On the flip side, fully ripened jackfruit is an ideal option if you’re looking for a sweet snack. Regardless of how you’re planning to use the plant-based pick, Munro recommends playing up jackfruit’s unique flavours — not dulling them down in an attempt to make it taste exactly like pulled pork or steak.
“If you’re trying to make it taste like meat, you’re going to be disappointed,” she adds. “It improves your satisfaction when you’re honest about what you’re eating…let it be the star of the show.”
Jackfruit Recipe Ideas
Not sure how to transform the tropical fruit into a crave-worthy dish? Steal these recipe and meal ideas to cop all the jackfruit health benefits — and satisfy your growling stomach.
As a taco or taquito filling. Thanks to its shredded, meaty texture and tangy flavour, Munro recommends using jackfruit as a carnitas-style taco filling, which she takes to the next level with hot spices. Alternatively, the fruit also works with taquitos: Load a small tortilla with seasoned jackfruit and chipotle-spiced beans, then deep fry it for crispy finger food, she says.
As a barbecue alternative.
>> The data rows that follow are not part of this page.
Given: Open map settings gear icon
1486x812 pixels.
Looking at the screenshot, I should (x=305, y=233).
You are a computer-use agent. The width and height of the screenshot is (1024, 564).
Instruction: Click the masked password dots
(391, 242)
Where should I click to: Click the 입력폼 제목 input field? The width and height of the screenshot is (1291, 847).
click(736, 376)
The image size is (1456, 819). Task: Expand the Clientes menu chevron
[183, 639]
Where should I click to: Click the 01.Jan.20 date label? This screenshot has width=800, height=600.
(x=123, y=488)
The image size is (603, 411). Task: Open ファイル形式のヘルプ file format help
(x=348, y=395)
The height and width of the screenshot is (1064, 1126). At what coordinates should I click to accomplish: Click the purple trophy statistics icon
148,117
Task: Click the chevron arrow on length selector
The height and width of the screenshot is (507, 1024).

Pan-fry the tropical fruit, smother it in your go-to BBQ sauce, and spoon it onto a bun with red onions and pickles, and you’ve got yourself a plant-based sandwich that’s perfect for a cookout. “Because [jackfruit] is sweet and usually most barbecue sauce is also sweet, I like to have some chilli powder in there or some cayenne because I think the heat balances it out a little bit,” says Munro.
On kebabs. Coat the chunks of fruit in a spicy sauce and pop them on a skewer with chunks of pineapple for a sweet-meets-savoury appetiser, suggests Munro.
As a sandwich fixing. Combine shredded jackfruit with everything bagel seasoning, white wine vinegar, avocado oil, and pickle juice for a sandwich filling that’ll make you pucker, then devour the meal in front of you.